In Eritrea, marriage is thought of as a covenant, with religious overtones. In the opinion of society, marriage is not simply a contract that involves just the bride and the groom. It goes further than that. It brings both families (the family of the bride and the groom) into a very strong relationship, which they wish to preserve whatever happens. However, it doesn’t just involve only the families of the bride and the groom. It goes beyond that. It involves the religious leaders involved in the contract, representing both families. It is even taken further. The couple understands it as an agreement to remain as husband and wife, whatever happens, a solemn oath is taken before God to remain loyal despite their partner’s illness, serious debility, even to the point where a partner becomes a burden to the other or an obstacle for the pursuit of his or her happiness.

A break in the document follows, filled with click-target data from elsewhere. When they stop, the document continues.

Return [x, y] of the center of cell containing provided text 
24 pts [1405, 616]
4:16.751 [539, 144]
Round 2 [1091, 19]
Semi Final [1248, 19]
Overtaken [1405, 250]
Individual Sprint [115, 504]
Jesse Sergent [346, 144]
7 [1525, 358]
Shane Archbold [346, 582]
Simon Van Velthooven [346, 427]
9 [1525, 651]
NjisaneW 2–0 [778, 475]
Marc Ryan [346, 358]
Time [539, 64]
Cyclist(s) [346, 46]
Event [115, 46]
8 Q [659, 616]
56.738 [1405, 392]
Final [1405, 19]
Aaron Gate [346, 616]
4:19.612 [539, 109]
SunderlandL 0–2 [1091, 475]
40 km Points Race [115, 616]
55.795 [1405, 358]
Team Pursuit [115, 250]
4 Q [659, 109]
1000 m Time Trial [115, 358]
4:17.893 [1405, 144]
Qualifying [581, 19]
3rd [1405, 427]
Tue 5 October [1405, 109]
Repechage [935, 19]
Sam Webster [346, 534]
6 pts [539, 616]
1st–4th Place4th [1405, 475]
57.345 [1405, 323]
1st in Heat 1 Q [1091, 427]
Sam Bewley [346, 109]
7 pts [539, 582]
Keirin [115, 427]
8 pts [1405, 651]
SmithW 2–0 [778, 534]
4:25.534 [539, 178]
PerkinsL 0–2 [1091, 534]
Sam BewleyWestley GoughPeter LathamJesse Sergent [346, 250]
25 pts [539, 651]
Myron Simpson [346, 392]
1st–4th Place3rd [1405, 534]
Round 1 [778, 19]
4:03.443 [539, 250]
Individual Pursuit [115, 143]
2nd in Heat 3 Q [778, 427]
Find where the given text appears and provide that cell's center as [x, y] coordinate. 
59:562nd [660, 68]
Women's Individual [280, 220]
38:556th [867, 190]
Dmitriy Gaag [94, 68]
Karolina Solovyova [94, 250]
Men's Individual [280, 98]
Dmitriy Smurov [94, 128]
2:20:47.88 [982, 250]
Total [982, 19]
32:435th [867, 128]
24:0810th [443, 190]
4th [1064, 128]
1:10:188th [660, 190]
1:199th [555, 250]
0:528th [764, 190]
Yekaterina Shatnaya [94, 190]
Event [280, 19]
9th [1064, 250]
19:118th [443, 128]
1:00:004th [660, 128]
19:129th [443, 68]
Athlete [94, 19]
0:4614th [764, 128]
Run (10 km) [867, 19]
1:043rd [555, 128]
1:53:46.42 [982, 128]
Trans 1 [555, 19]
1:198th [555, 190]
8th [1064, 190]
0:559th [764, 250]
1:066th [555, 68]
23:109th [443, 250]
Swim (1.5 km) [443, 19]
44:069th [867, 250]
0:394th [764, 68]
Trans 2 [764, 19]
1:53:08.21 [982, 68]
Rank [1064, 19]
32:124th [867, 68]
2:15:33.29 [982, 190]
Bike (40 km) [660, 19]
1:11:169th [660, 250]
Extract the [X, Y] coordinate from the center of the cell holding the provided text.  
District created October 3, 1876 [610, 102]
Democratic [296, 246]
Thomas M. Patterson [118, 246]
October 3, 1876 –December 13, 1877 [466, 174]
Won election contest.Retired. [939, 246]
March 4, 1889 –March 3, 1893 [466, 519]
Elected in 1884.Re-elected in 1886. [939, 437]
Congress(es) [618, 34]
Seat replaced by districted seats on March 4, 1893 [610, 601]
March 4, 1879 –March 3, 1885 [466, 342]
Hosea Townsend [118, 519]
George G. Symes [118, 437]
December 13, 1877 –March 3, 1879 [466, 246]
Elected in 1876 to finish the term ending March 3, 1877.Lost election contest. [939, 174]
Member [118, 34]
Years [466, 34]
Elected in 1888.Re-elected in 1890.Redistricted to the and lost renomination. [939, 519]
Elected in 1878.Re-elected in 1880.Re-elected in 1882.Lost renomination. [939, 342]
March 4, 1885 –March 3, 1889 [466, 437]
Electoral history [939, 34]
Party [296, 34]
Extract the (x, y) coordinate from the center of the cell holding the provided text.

In my opinion, the Eritrean-kind of marriage (which I described above) has a number of strong points. Its emphasis on the happiness of all family members is one. Marriages are not easily dissolved if problems occur. Relatives and friends do their best to save it. Often, the husband and wife do make compromises, and, not unusually, they suppress their demands so that their children do not suffer if the couple’s relationship breaks up. All churches — Orthodox, Catholic, or Evangelical — support community efforts aimed at rescuing marriages and discourage divorce by denying their members remarriage, except for acceptable reasons such as the death of a spouse. For this reason, divorced people who seek remarriage are compelled to seek other avenues. In short, society, through reconciliation, tries to ensure the happiness of all family members.
However, this kind of marriage in a way encourages the oppression of women. Of course, if they so wished women could go to court and seek justice when they felt to have been unjustly treated and, therefore, wanted to be out of the relationship. As it often happens, though, although they have legal protection, which ensures that their rights are respected, they tend to choose to stay for the sake of their children.
In a nutshell, a marriage should be based on open discussion and transparency, which is a virtue many Eritrean marriages benefit from.